▶ _Data_:
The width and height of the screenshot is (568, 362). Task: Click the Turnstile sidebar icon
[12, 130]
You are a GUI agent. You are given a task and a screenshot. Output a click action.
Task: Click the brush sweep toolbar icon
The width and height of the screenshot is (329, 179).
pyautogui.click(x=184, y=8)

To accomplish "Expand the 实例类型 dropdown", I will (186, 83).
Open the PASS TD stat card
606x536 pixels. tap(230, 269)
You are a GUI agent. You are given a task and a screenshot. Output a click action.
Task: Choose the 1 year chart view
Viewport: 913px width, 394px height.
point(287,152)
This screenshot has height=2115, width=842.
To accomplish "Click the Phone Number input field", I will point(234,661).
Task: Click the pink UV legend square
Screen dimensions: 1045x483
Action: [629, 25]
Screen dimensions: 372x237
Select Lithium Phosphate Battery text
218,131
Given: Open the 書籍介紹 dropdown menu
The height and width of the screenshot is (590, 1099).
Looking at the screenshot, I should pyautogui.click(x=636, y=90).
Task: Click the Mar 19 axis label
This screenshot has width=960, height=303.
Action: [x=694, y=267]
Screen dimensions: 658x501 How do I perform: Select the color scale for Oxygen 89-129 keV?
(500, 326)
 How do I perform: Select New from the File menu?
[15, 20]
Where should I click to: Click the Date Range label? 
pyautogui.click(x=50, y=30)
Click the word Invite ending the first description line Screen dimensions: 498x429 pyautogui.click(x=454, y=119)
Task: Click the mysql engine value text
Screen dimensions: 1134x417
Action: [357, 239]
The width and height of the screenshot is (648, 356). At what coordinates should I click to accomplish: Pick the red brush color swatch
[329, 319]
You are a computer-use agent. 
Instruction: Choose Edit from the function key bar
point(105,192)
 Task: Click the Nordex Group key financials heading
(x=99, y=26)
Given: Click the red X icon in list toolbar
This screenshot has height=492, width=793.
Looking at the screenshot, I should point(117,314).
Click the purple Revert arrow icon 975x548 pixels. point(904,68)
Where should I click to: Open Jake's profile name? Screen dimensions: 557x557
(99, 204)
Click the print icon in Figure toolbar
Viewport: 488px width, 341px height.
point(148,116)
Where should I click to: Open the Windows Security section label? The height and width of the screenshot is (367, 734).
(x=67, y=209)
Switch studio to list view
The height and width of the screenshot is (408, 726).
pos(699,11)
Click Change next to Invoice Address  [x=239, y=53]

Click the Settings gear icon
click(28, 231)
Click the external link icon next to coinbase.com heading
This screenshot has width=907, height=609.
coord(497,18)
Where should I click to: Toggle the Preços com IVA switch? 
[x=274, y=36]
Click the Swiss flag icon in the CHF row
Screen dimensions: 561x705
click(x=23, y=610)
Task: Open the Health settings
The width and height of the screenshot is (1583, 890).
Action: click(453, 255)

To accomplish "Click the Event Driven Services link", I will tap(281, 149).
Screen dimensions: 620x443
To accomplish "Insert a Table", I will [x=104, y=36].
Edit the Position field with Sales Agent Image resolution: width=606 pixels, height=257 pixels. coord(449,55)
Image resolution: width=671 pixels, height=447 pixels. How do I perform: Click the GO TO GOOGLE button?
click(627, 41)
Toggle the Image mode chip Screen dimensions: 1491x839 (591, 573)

▶ _Required work_: Write the data from above out again, exactly.

▶ _Written answer_:
The width and height of the screenshot is (568, 362). Task: Click the Turnstile sidebar icon
[12, 130]
You are a GUI agent. You are given a task and a screenshot. Output a click action.
Task: Click the brush sweep toolbar icon
The width and height of the screenshot is (329, 179).
pyautogui.click(x=184, y=8)

To accomplish "Expand the 实例类型 dropdown", I will (186, 83).
Open the PASS TD stat card
606x536 pixels. tap(230, 269)
You are a GUI agent. You are given a task and a screenshot. Output a click action.
Task: Choose the 1 year chart view
Viewport: 913px width, 394px height.
point(287,152)
This screenshot has height=2115, width=842.
To accomplish "Click the Phone Number input field", I will point(234,661).
Task: Click the pink UV legend square
Screen dimensions: 1045x483
Action: [629, 25]
Screen dimensions: 372x237
Select Lithium Phosphate Battery text
218,131
Given: Open the 書籍介紹 dropdown menu
The height and width of the screenshot is (590, 1099).
Looking at the screenshot, I should pyautogui.click(x=636, y=90).
Task: Click the Mar 19 axis label
This screenshot has width=960, height=303.
Action: [x=694, y=267]
Screen dimensions: 658x501 How do I perform: Select the color scale for Oxygen 89-129 keV?
(500, 326)
 How do I perform: Select New from the File menu?
[15, 20]
Where should I click to: Click the Date Range label? 
pyautogui.click(x=50, y=30)
Click the word Invite ending the first description line Screen dimensions: 498x429 pyautogui.click(x=454, y=119)
Task: Click the mysql engine value text
Screen dimensions: 1134x417
Action: [357, 239]
The width and height of the screenshot is (648, 356). At what coordinates should I click to accomplish: Pick the red brush color swatch
[329, 319]
You are a computer-use agent. 
Instruction: Choose Edit from the function key bar
point(105,192)
 Task: Click the Nordex Group key financials heading
(x=99, y=26)
Given: Click the red X icon in list toolbar
This screenshot has height=492, width=793.
Looking at the screenshot, I should point(117,314).
Click the purple Revert arrow icon 975x548 pixels. point(904,68)
Where should I click to: Open Jake's profile name? Screen dimensions: 557x557
(99, 204)
Click the print icon in Figure toolbar
Viewport: 488px width, 341px height.
point(148,116)
Where should I click to: Open the Windows Security section label? The height and width of the screenshot is (367, 734).
(x=67, y=209)
Switch studio to list view
The height and width of the screenshot is (408, 726).
pos(699,11)
Click Change next to Invoice Address  [x=239, y=53]

Click the Settings gear icon
click(28, 231)
Click the external link icon next to coinbase.com heading
This screenshot has width=907, height=609.
coord(497,18)
Where should I click to: Toggle the Preços com IVA switch? 
[x=274, y=36]
Click the Swiss flag icon in the CHF row
Screen dimensions: 561x705
click(x=23, y=610)
Task: Open the Health settings
The width and height of the screenshot is (1583, 890).
Action: click(453, 255)

To accomplish "Click the Event Driven Services link", I will tap(281, 149).
Screen dimensions: 620x443
To accomplish "Insert a Table", I will [x=104, y=36].
Edit the Position field with Sales Agent Image resolution: width=606 pixels, height=257 pixels. coord(449,55)
Image resolution: width=671 pixels, height=447 pixels. How do I perform: Click the GO TO GOOGLE button?
click(627, 41)
Toggle the Image mode chip Screen dimensions: 1491x839 (591, 573)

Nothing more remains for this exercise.